Foi publicada em 04/09/2015 a Portaria 1265 da Secretaria da Receita Federal do Brasil (RFB), que estabelece procedimentos a serem adotados para recuperação de créditos tributários que possam ser enquadrados na sistemática de Cobrança Administrativa Especial.

De acordo com a Portaria, a Cobrança Administrativa Especial aplica-se, obrigatoriamente, aos contribuintes que tenham débitos exigíveis em montante superior a 10 milhões de reais. Todavia, existe autorização para que a RFB inclua outros contribuintes, ainda que não estejam nessa condição.

Uma vez incluído na sistemática de Cobrança Administrativa Especial, o contribuinte está sujeito às seguintes medidas:

  • Encaminhamento dos dados do contribuinte ao Cadastro Informativo de Créditos Não Quitados do Setor Público Federal (CADIN);
  • Exclusão do contribuinte dos Programas de Parcelamento denominados REFIS, PAES e PAEX;
  • Exclusão do contribuinte do SIMPLES;
  • Encaminhamento de representação fiscal para fins penais;
  • Aplicação de multa à empresa, aos diretores e demais membros da administração, em caso de distribuição de bônus e lucros para acionistas, acaso consideradas irregulares pela RFB;
  • Arrolamento de bens e direitos para acompanhamento do patrimônio do contribuinte;
  • Representação aos Departamentos de Trânsito (“Detran”), às Capitanias dos Portos e ao Departamento de Aviação Civil, para exigir Certidão Negativa de Débito para alienação ou oneração de bem móvel;
  • Comunicação às agências reguladoras para revogação de autorização para exercício de atividade;
  • Representação para bancos públicos para que não mais sejam liberados créditos oriundos de fundos públicos, repasses e/ou financiamentos;
  • Representação para órgão de Administração Pública Federal para fins de rescisão de contrato celebrado com o Poder Público;
  • Exclusão de benefícios fiscais federais, bem como representação para autoridades estaduais e municipais para cancelamento de benefícios fiscais concedidos;
  • Cancelamento de habilitação ao Despacho Aduaneiro Expresso (Linha Azul) e da certificação ao Programa Brasileiro de Operador Econômico Autorizado;
  • Bloqueio do Fundo de Participação do Distrito Federal, do Estado ou do Município;
  • Representação para ajuizamento de medida cautelar fiscal;
  • Lançamento de multa de 50% sobre o valor do pagamento mensal do tributo sobre base de cálculo estimada, que deixou de ser efetuado, ainda que a empresa apure prejuízo fiscal ou base negativa no ano;
  • Declaração de inaptidão de pessoa jurídica caracterizada como “não localizada” pela não confirmação de recebimento de duas ou mais correspondências enviadas;
  • Suspensão do CPF;
  • Revogação de moratória de entidades mantenedoras de instituições de ensino superior que aderiram ao Programa de Estímulo à Reestruturação e ao Fortalecimento das Instituições de Ensino Superior (Proies);
  • Revogação de moratória e da remissão de débitos de entidades que aderiram ao Programa de fortalecimento das entidades privadas filantrópicas e de entidades sem fins lucrativos que atuam na área da saúde e que participam de forma complementar do Sistema Único de Saúde (SUS); e
  • Exclusão do parcelamento e do Programa de Modernização da Gestão e de Responsabilidade Fiscal do Futebol Brasileiro (Profut), ficando a entidade proibida de usufruir de incentivo fiscal ou de receber repasses de recursos públicos pelo prazo de dois anos.

Essas medidas e os limites para a sua aplicação já se encontram previstos na legislação e, em muitos casos, na jurisprudência.

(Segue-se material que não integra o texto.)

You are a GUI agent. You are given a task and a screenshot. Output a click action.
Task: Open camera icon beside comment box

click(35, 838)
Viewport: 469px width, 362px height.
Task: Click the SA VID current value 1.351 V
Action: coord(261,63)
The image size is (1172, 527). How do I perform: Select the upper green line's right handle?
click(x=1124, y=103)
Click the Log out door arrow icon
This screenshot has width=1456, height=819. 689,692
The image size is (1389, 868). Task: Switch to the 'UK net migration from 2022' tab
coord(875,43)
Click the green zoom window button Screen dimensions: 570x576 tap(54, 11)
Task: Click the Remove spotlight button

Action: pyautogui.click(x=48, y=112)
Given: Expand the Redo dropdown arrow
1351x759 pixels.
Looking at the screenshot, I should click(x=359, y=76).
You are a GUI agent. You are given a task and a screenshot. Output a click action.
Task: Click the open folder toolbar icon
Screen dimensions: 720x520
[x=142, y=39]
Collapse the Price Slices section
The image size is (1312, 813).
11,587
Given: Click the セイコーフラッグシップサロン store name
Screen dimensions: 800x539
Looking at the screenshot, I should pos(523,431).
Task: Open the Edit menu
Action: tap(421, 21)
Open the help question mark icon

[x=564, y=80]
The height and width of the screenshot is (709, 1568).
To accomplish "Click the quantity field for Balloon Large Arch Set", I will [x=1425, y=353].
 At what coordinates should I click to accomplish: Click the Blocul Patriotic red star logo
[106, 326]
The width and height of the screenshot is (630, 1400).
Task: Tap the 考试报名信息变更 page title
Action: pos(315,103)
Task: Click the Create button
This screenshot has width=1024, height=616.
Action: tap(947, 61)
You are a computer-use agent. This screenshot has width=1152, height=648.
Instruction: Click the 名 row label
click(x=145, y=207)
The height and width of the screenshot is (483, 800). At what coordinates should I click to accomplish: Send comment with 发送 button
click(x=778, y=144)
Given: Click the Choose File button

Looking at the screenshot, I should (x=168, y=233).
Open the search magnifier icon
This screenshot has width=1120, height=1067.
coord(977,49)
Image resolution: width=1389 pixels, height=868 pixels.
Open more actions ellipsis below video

Nesse contexto, a Portaria deve ser interpretada como uma compilação das medidas possíveis, mas de nenhuma forma pode implicar na utilização de mecanismos excepcionais em desrespeito à legislação e à jurisprudência. Eventuais abusos por parte das autoridades administrativas poderão ser questionados pelos contribuintes no Judiciário.